Method Path Description
GET /health Liveness check
GET /stats Index and database counts
POST /recommend/similar Movies like a given title
POST /recommend/query Movies matching a text description
POST /recommend/profile Profile from liked films, mood, and dislikes
POST /recommend/diverse Maximum diversity mode (DPP)
POST /recommend/explore Serendipity and novelty
GET /movies/{tmdb_id} Single movie by TMDB ID
GET /movies/search?q=... Full-text search (FTS5)
GET /movies/browse?genre=... Browse with filters
GET /movies/genres All primary genres
GET /ranker/features LightGBM feature importance

Full integration tests in test_api.py (48/48 pass, ~16ms average warm latency).

Example requests

# Movies similar to Inception (default Phase 2 pipeline)
curl -X POST http://localhost:8080/recommend/similar \
  -H "Content-Type: application/json" \
  -d '{"title": "Inception", "limit": 12}'

# Text query (needs Ollama)
curl -X POST http://localhost:8080/recommend/query \
  -H "Content-Type: application/json" \
  -d '{"query": "sci-fi thriller with mind-bending plot twists"}'

# Profile from liked movies with a mood
curl -X POST http://localhost:8080/recommend/profile \
  -H "Content-Type: application/json" \
  -d '{"liked": ["Inception", "The Matrix", "Interstellar"],
       "mood": "something more philosophical",
       "mood_weight": 0.4, "limit": 12}'

# Maximum diversity (DPP mode)
curl -X POST http://localhost:8080/recommend/diverse \
  -H "Content-Type: application/json" \
  -d '{"title": "Inception", "limit": 12, "lambda_qd": 0.4}'

How it works

The embedding text for each movie combines 12 fields: plot overview, keywords, genres, tagline, title, release year, original language, production country, studios, runtime, and vote average rounded to a quality tier. Budget, revenue, vote counts, and external IDs get dropped. Those are collaborative signals. Including them made the embeddings worse so we stopped.

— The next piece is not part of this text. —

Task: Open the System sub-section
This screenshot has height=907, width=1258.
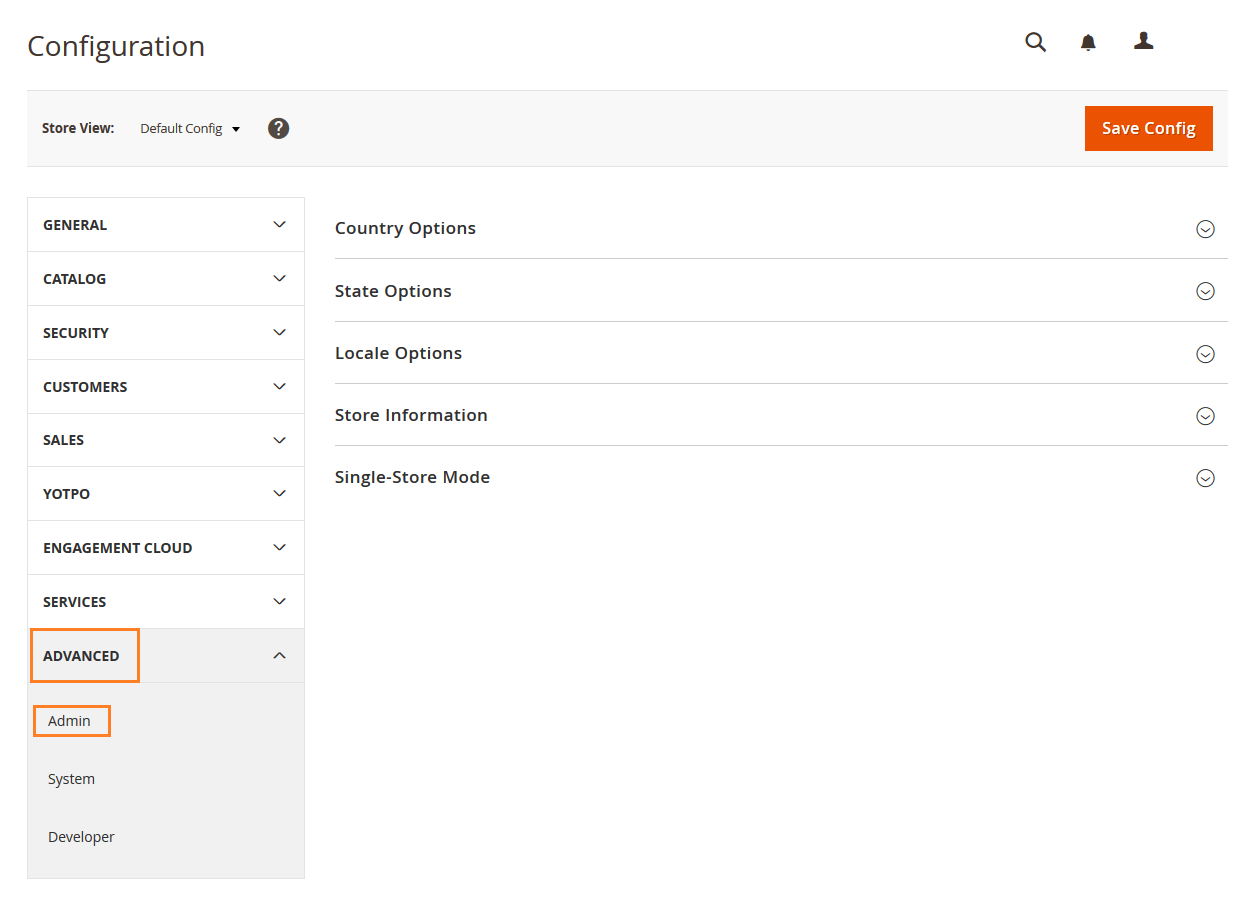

The Kaggle notebook finishes a full embedding pass in about 3 hours on free dual T4 GPUs. You get one zip at the end. No session juggling, no manual shard merging.

After that, searching runs locally against the stored vectors. Title lookups work by themselves. Text queries need Ollama running with the Qwen3-Embedding model. The API server loads a FAISS IVF-PQ index instead of keeping all embeddings in RAM, which keeps memory under 200 MB on a VPS.

Post-retrieval pipeline

Three layers run after FAISS retrieves the top 200 candidates:

FAISS top-200 -> LightGBM -> Genre Round-Robin -> [DPP] -> Top-12
    15ms           +1ms            +0.3ms          [+3ms]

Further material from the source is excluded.